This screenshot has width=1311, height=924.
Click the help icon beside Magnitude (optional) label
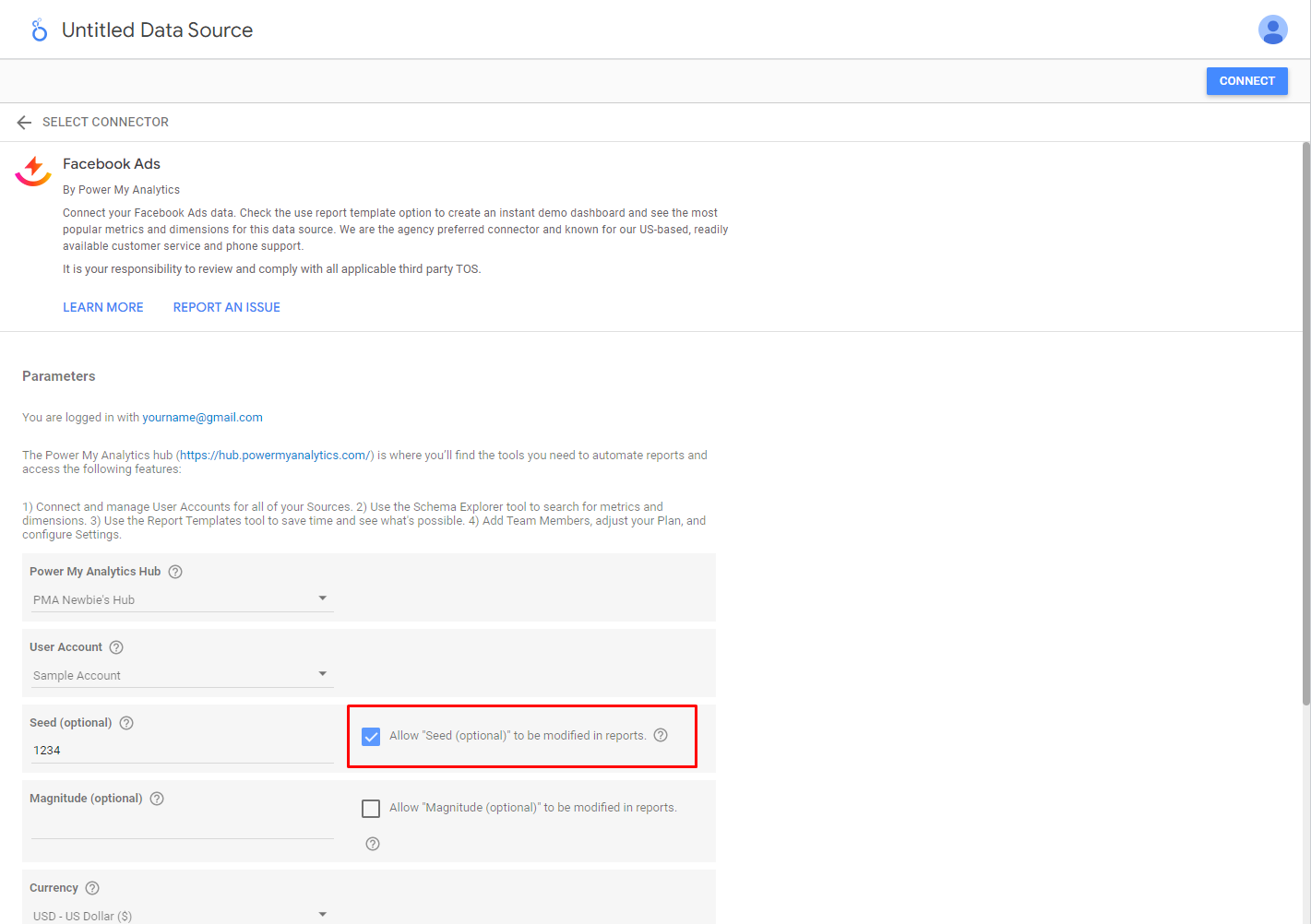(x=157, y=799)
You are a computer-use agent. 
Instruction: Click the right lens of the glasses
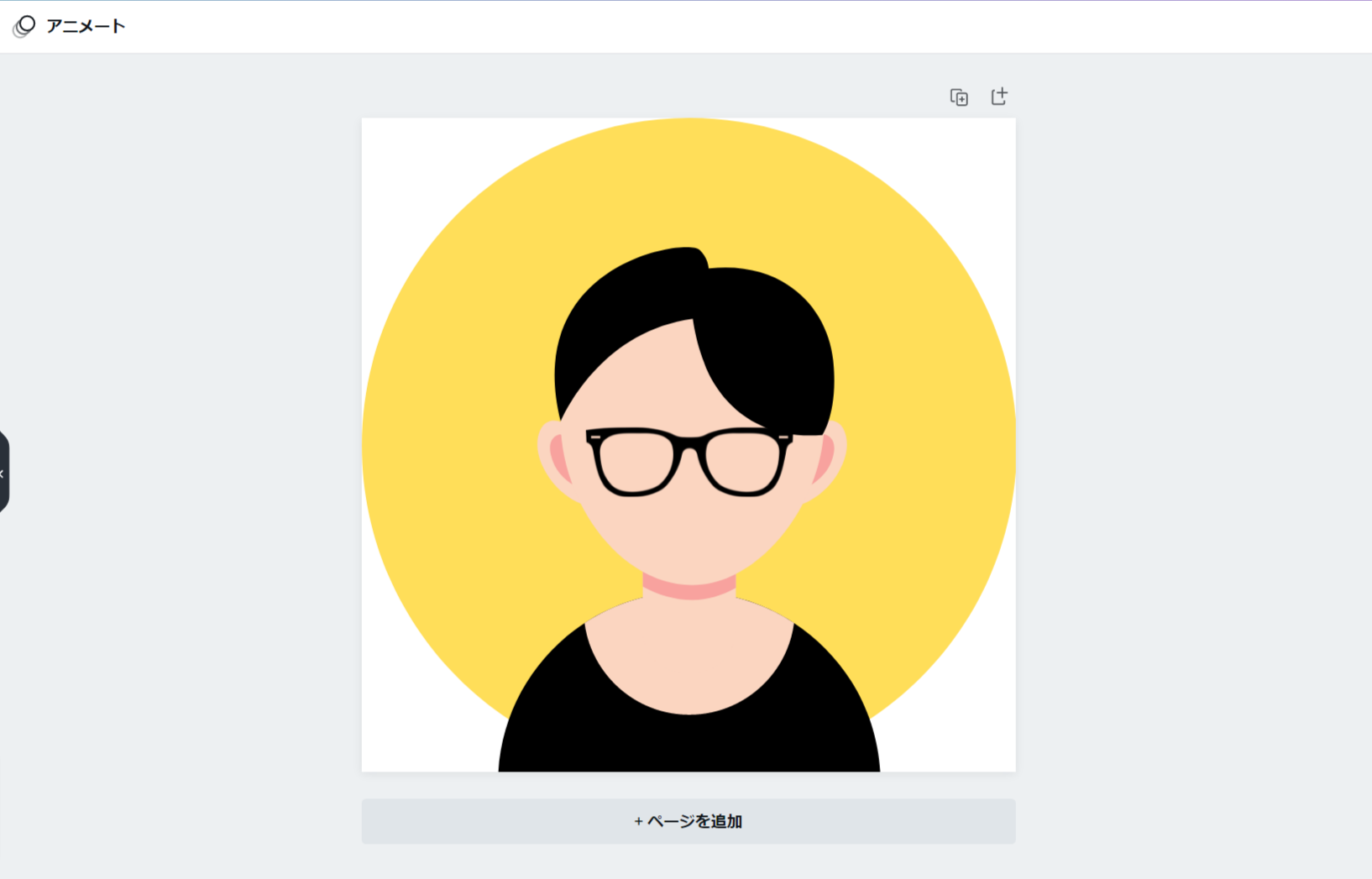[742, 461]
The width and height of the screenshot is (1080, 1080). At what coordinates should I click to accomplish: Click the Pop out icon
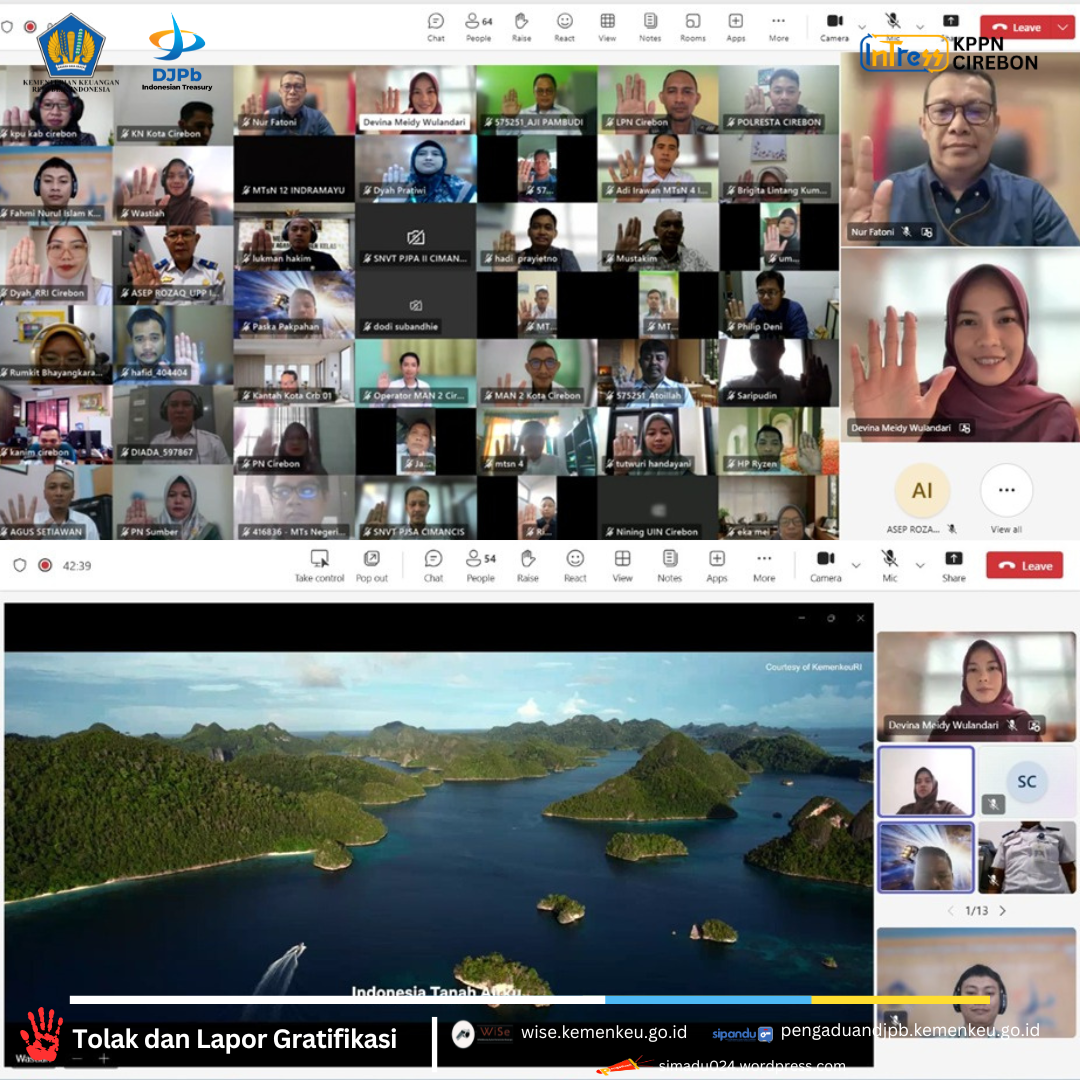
════════════════════
(Work item):
Line for line, retype the material exactly, omitting any pictures.

(Output of the task):
This screenshot has width=1311, height=924.
Click the help icon beside Magnitude (optional) label
(x=157, y=799)
You are a computer-use agent. 
Instruction: Click the right lens of the glasses
[742, 461]
The width and height of the screenshot is (1080, 1080). At what coordinates should I click to accomplish: Click the Pop out icon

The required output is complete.